Your task is to retype every entry exactly while omitting the pictures.

[Stored items]
=-=-=-=-=

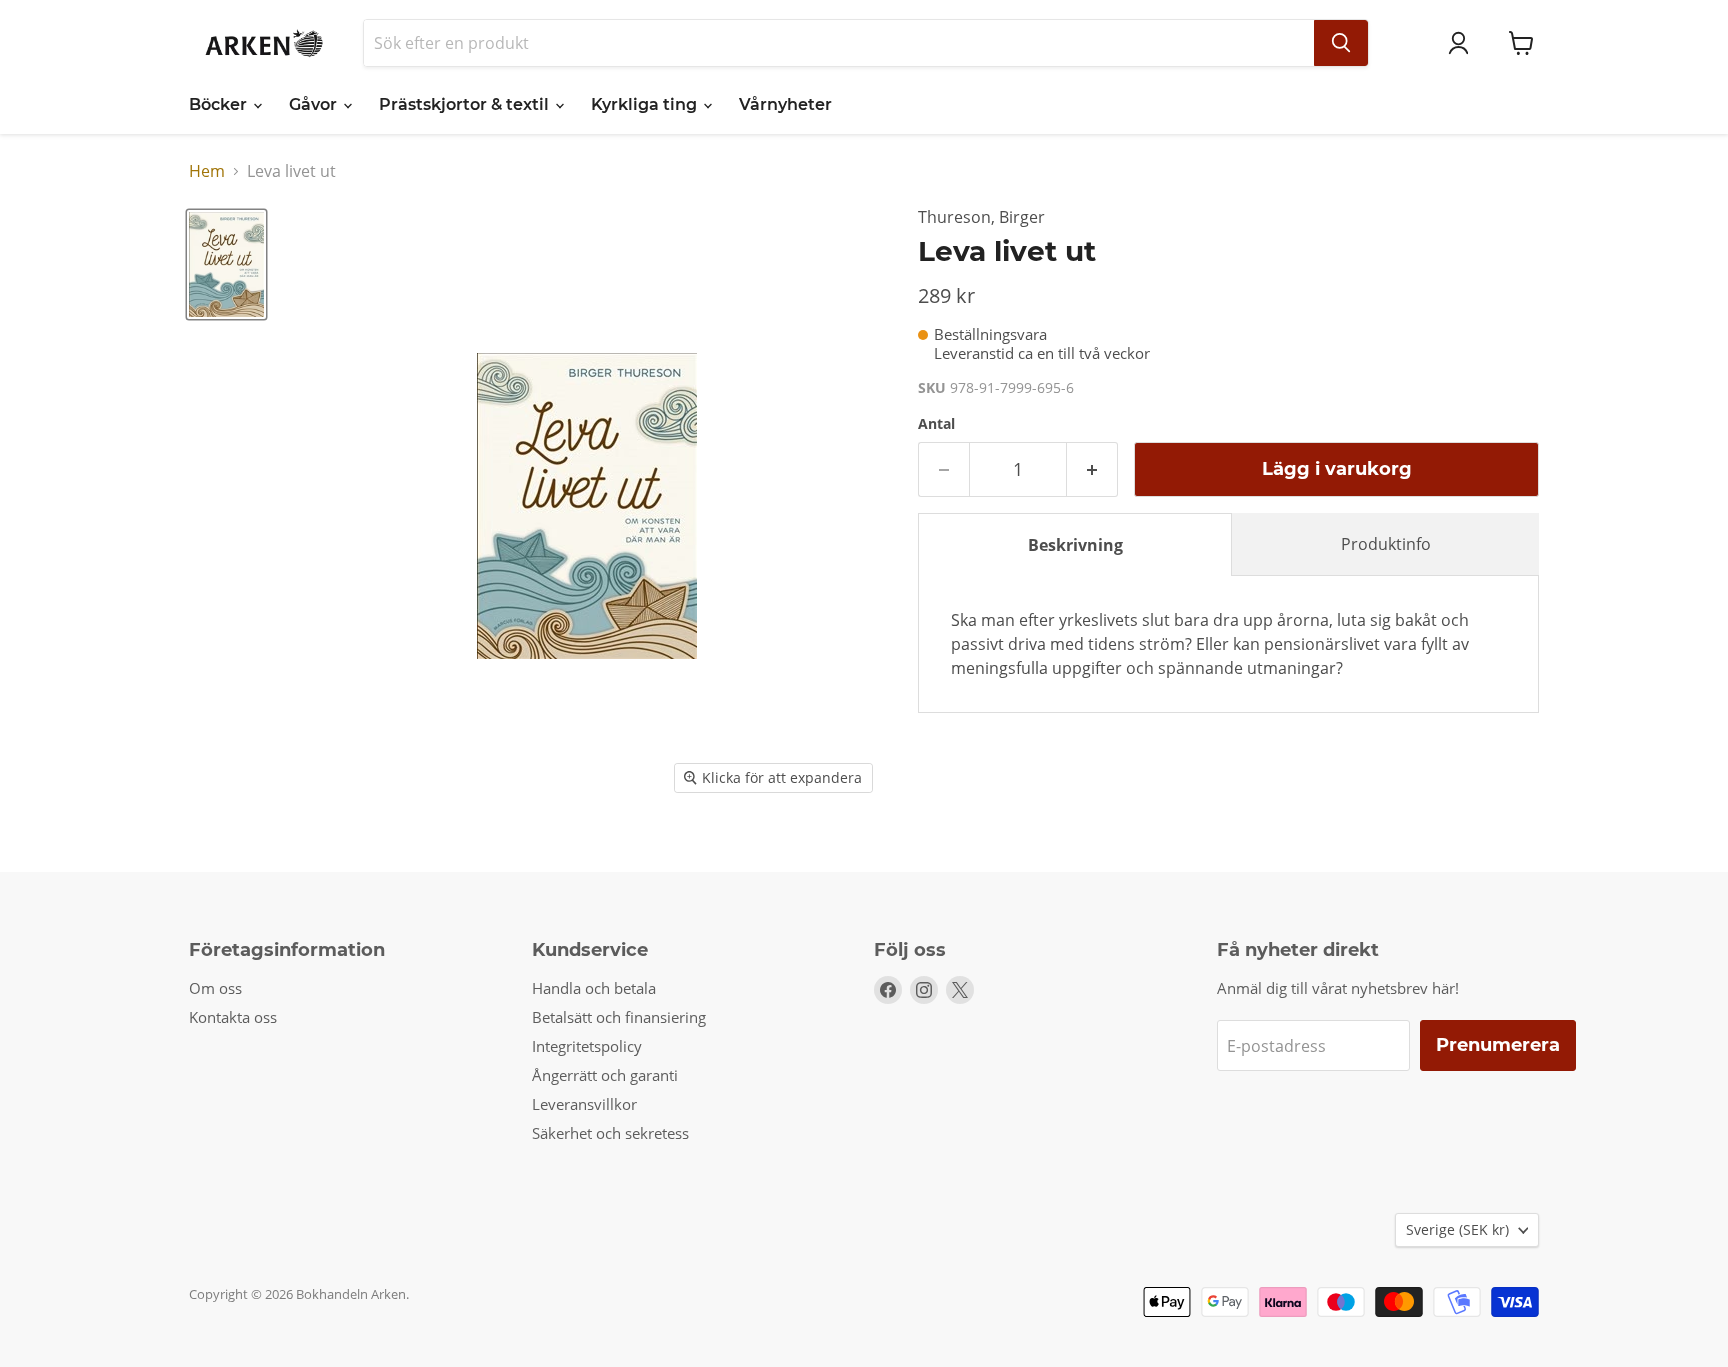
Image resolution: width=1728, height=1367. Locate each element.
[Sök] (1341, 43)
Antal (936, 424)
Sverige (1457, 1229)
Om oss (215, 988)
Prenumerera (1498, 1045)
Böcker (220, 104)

=-=-=-=-=

OUTPUT OF THE TASK:
Image resolution: width=1728, height=1367. Locate each element.
[Sök] (1341, 43)
Antal (936, 424)
Sverige (1457, 1229)
Om oss (215, 988)
Prenumerera (1498, 1045)
Böcker (220, 104)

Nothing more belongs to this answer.